→ What you are asked to do:
Every line below from the one containing "Open BNO Newsroom profile name in first tweet" through the one containing "Screen dimensions: 544x392" is to be printed exactly, with the pictures omitted.

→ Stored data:
■ ■ ■ ■

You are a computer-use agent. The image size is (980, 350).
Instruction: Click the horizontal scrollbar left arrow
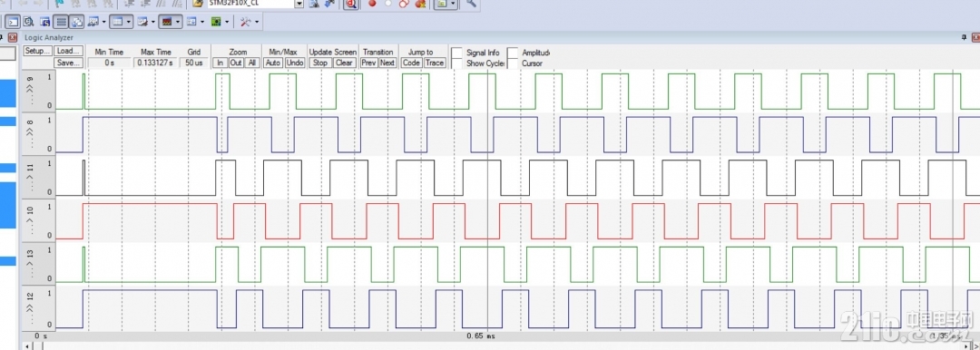[26, 345]
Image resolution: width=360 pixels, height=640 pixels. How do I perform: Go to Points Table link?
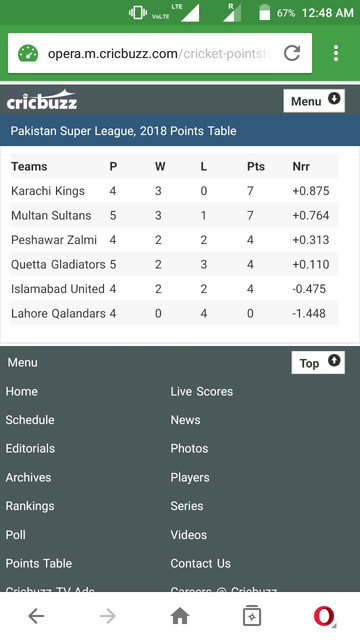[x=39, y=563]
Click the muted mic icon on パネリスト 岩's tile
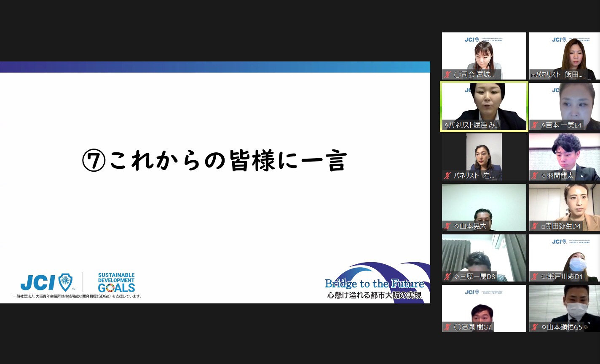The width and height of the screenshot is (600, 364). point(447,176)
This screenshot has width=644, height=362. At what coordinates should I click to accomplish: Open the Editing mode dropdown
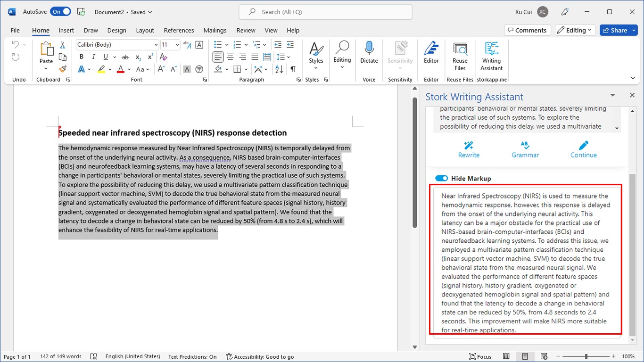575,30
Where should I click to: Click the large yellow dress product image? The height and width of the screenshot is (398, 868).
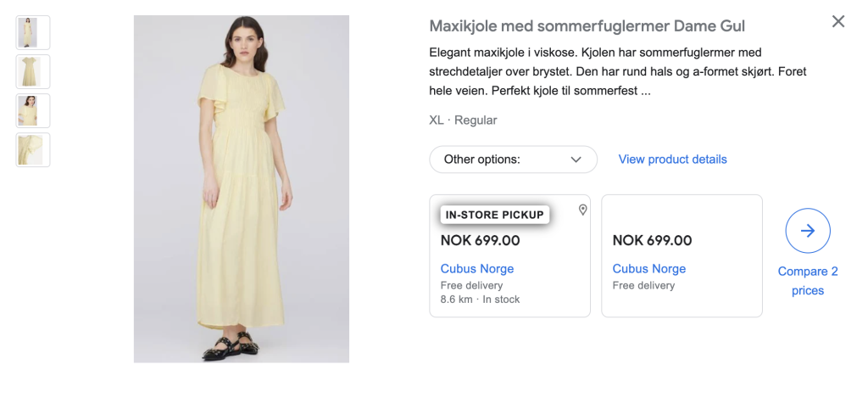point(241,188)
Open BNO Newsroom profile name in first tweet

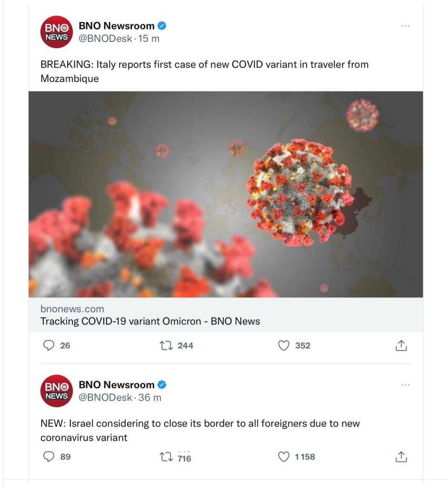pyautogui.click(x=117, y=26)
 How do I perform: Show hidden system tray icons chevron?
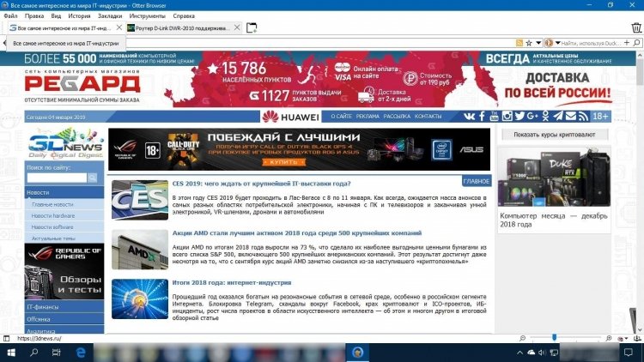519,353
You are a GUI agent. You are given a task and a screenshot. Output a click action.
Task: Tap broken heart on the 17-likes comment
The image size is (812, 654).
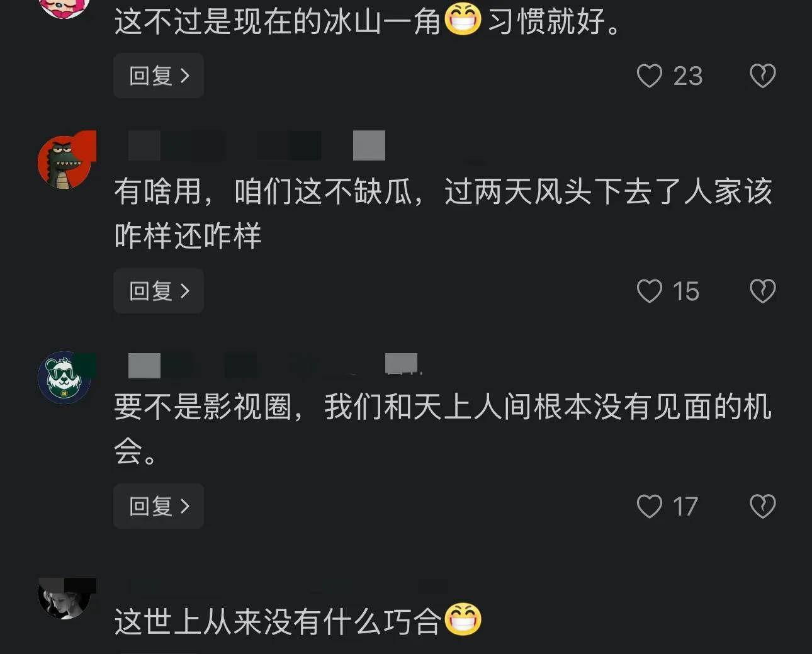[x=762, y=507]
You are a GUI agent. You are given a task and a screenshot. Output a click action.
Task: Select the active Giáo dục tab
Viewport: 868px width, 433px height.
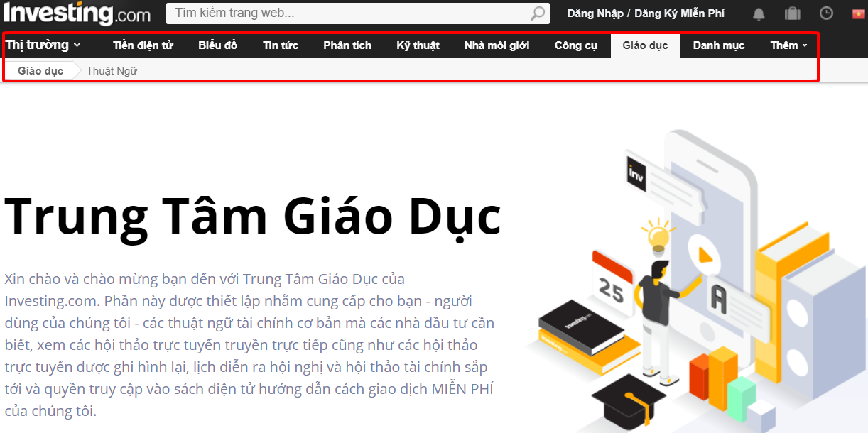tap(645, 45)
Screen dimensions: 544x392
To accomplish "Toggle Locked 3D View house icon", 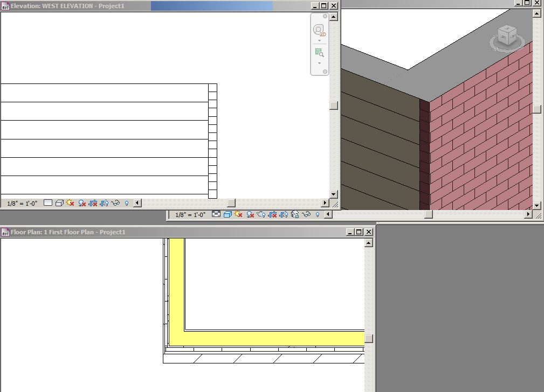I will 295,214.
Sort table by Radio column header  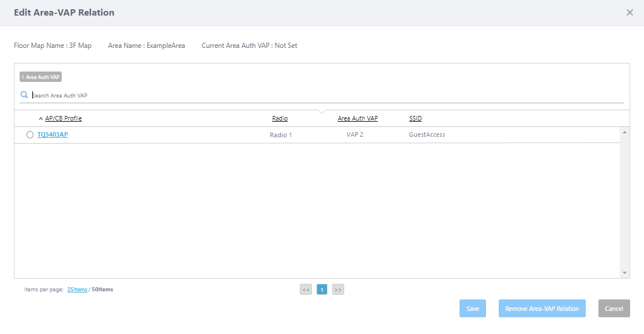point(280,118)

■ ■ ■ ■

→ Task result:
Open BNO Newsroom profile name in first tweet

pyautogui.click(x=117, y=26)
 How do I perform: Show hidden system tray icons chevron?
519,353
You are a GUI agent. You are given a task and a screenshot. Output a click action.
Task: Tap broken heart on the 17-likes comment
The image size is (812, 654).
[x=762, y=507]
You are a GUI agent. You are given a task and a screenshot. Output a click action.
Task: Select the active Giáo dục tab
Viewport: 868px width, 433px height.
tap(645, 45)
Screen dimensions: 544x392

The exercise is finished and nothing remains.